The Column interface defines the methods that columns must have.

func RunDFfn ¶

func RunDFfn(fn Fn, df DF, inputs []Column) (Column, error)

RunDFfn runs a parser function

fn     - function to run
df     - data frame providing data
inputs - inputs to fn. If the inputs belong to a DF.

type DC ¶

type DC interface {
	// AllColumns returns an iterator across the columns.
	AllColumns() iter.Seq[Column]

	// AppendColumns appends col to the DF.
	AppendColumn(col Column, replace bool) error

	// Column returns the column colName.  Returns nil if the column doesn't exist.
	Column(colName string) Column

	// ColNames returns the names of all the columns.
	ColumnNames() []string

	// ColumnTypes returns the types of columns.  If cols is nil, returns the types for all columns.
	ColumnTypes(cols ...string) ([]DataTypes, error)

	// Core returns itself.
	Core() *DFcore

	// Dialect returns the Dialect object for DB access.
	Dialect() *Dialect

	// DropColumns drops colNames from the DF.
	DropColumns(colNames ...string) error

	// Fns returns a slice of functions that operate on columns.
	Fns() Fns

	// HasColumns returns true if the DF has all cols.
	HasColumns(cols ...string) bool

	// KeepColumns subsets DF to colsToKeep
	KeepColumns(colsToKeep ...string) error

	// sourceDF returns the source DF for this DF if this DF is a derivative (e.g. a Table).
	SourceDF() *DFcore
}

type DF ¶

type DF interface {
	// Core methods
	DC

	// AllRows iterates through the rows of the column.  It returns the row # and the values of DF that row.
	AllRows() iter.Seq2[int, []any]

	// AppendDF appends df
	AppendDF(df DF) (DF, error)

	// By creates a new DF that groups the source DF by the columns listed in groupBy and calculates fns on the groups.
	By(groupBy string, fns ...string) (DF, error)

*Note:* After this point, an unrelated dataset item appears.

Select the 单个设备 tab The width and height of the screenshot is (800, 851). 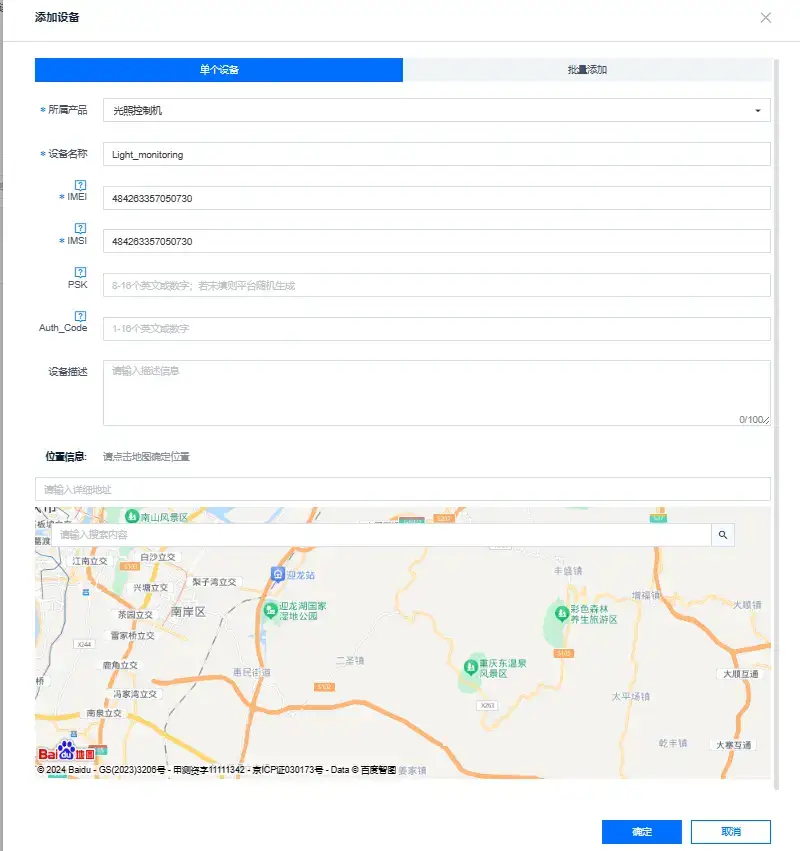click(x=218, y=69)
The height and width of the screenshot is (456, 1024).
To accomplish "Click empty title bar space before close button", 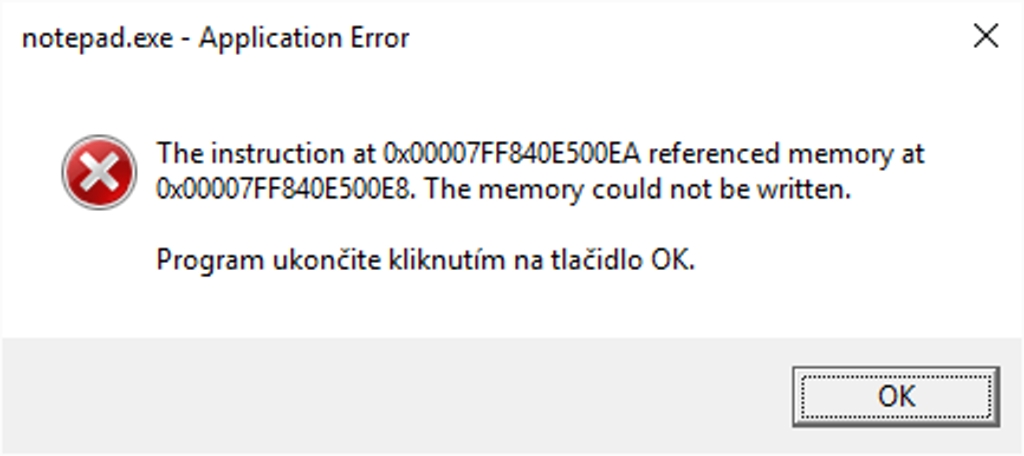I will pyautogui.click(x=700, y=38).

	// Categorical creates a categorical column
	//	colName    - name of the source column
	//	catMap     - optionally supply a category map of source value -> category level
	//	fuzz       - if a source column value has counts < fuzz, then it is put in the 'other' category.
	//	defaultVal - optional source column value for the 'other' category.
	//	levels     - slice of source values to make categories from
	Categorical(colName string, catMap CategoryMap, fuzz int, defaultVal any, levels []any) (Column, error)

	Copy() DF

	// Interp interpolates the columns (xIfield,yfield) at xsField points.
	//   iDF      - input iterator (e.g. Column or DF) that yields the points to interpolate at
	//   xSfield  - column name of x values in source DF
	//   xIfield  - name of x values in iDF
	//   yfield   - column name of y values in source DF
	//   outField - column name of interpolated y's in return DF
	//
	// The output DF has two columns: xIfield, outField.
	Interp(iDF HasIter, xSfield, xIfield, yfield, outField string) (DF, error)

	// Join inner joins the df to the source DF on the joinOn fields
	//   df       - DF to join
	//   joinOn   - comma-separated list of fields to join on.
	Join(df HasIter, joinOn string) (DF, error)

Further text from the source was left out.